Search the material below for the string "акумулятором". Return every line that holds it.

[Opening The records section]

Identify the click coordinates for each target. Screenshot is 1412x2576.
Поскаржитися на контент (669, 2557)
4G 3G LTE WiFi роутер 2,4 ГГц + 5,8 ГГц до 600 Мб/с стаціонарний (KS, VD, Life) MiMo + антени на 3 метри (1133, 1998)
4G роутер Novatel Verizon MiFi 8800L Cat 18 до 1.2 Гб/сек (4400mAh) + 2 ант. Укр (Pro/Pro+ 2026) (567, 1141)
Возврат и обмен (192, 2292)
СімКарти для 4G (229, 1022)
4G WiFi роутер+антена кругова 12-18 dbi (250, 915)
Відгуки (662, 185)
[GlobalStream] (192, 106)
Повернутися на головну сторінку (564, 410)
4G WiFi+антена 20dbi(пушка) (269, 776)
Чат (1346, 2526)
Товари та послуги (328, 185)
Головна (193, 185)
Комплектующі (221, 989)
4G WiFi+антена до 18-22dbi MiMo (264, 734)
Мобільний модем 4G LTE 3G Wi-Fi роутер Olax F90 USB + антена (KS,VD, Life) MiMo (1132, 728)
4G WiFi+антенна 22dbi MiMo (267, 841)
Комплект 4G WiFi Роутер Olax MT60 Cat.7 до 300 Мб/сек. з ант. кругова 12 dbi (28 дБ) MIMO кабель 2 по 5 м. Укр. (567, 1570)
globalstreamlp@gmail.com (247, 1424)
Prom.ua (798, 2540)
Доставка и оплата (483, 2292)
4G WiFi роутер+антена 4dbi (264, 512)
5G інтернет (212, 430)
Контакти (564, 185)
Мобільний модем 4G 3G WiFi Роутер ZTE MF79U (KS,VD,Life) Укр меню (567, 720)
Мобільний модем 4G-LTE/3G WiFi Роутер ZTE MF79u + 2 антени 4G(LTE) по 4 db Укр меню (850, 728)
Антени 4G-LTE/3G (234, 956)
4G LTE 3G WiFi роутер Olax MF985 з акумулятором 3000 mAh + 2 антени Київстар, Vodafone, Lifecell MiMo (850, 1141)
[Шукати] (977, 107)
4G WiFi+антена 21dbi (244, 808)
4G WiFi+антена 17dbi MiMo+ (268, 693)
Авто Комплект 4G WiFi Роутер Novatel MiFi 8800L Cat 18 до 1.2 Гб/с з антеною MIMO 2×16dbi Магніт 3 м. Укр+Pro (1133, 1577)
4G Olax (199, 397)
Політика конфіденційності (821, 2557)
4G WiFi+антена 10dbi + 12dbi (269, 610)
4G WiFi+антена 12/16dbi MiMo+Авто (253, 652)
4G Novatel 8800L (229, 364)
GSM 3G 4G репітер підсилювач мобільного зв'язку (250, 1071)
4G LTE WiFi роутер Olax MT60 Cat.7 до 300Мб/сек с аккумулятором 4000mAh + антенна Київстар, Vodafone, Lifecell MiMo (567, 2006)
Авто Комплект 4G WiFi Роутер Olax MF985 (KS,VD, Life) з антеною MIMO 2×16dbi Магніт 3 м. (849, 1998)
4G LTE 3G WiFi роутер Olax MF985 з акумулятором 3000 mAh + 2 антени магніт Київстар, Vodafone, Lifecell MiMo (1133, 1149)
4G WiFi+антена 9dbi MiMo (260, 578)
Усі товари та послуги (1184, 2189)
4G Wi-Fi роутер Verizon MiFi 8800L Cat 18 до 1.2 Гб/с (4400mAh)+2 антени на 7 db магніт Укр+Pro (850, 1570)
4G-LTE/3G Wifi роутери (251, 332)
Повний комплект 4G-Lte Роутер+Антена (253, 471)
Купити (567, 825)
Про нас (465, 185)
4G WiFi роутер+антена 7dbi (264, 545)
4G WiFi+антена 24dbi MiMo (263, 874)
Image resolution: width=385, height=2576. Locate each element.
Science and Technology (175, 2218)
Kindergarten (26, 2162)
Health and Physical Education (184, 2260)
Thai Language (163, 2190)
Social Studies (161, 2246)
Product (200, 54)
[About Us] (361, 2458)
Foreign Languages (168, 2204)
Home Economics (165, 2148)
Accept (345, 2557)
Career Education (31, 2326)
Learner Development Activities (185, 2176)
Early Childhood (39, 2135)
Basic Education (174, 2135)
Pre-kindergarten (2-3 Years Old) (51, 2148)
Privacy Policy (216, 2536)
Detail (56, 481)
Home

[Closing The records section]

### [Answer area]
4G LTE 3G WiFi роутер Olax MF985 з акумулятором 3000 mAh + 2 антени Київстар, Vodafone, Lifecell MiMo (850, 1141)
4G LTE 3G WiFi роутер Olax MF985 з акумулятором 3000 mAh + 2 антени магніт Київстар, Vodafone, Lifecell MiMo (1133, 1149)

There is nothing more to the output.